WHAT TO WORK ON: Omitting the pictures, print every line below exactly as it stands.
---------- DATA FOR THE TASK
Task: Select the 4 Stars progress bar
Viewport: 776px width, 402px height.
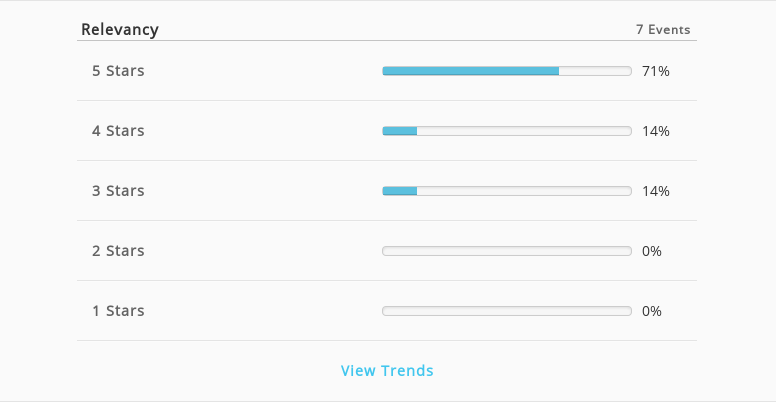Action: (507, 131)
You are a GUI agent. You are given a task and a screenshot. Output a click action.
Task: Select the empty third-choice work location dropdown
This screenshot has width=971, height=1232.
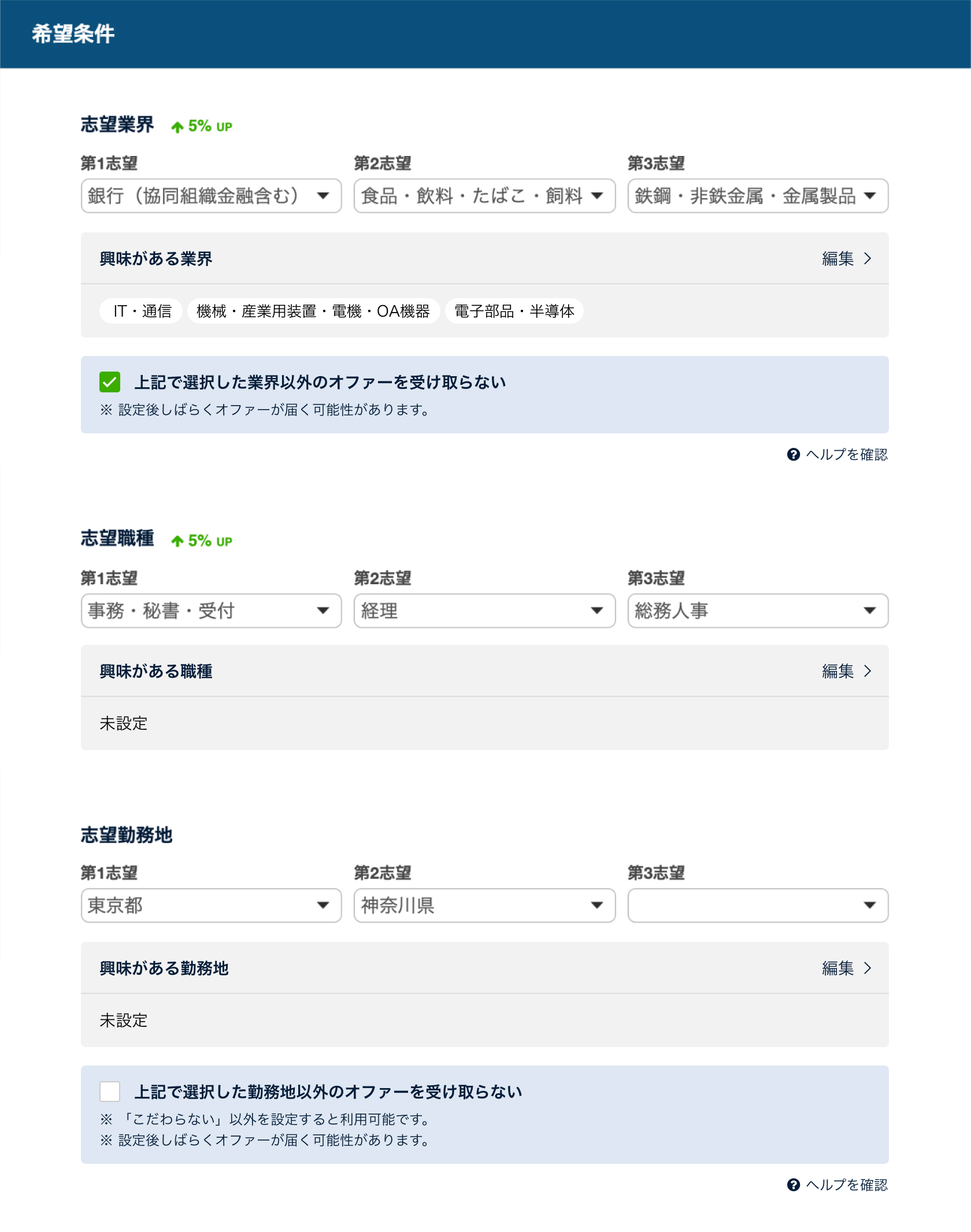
--------------------
TASK SOLUTION:
Task: Select the 4 Stars progress bar
Viewport: 776px width, 402px height.
Action: (507, 131)
You are a GUI agent. You are given a task and a screenshot. Output a click action.
Task: Select the empty third-choice work location dropdown
This screenshot has width=971, height=1232.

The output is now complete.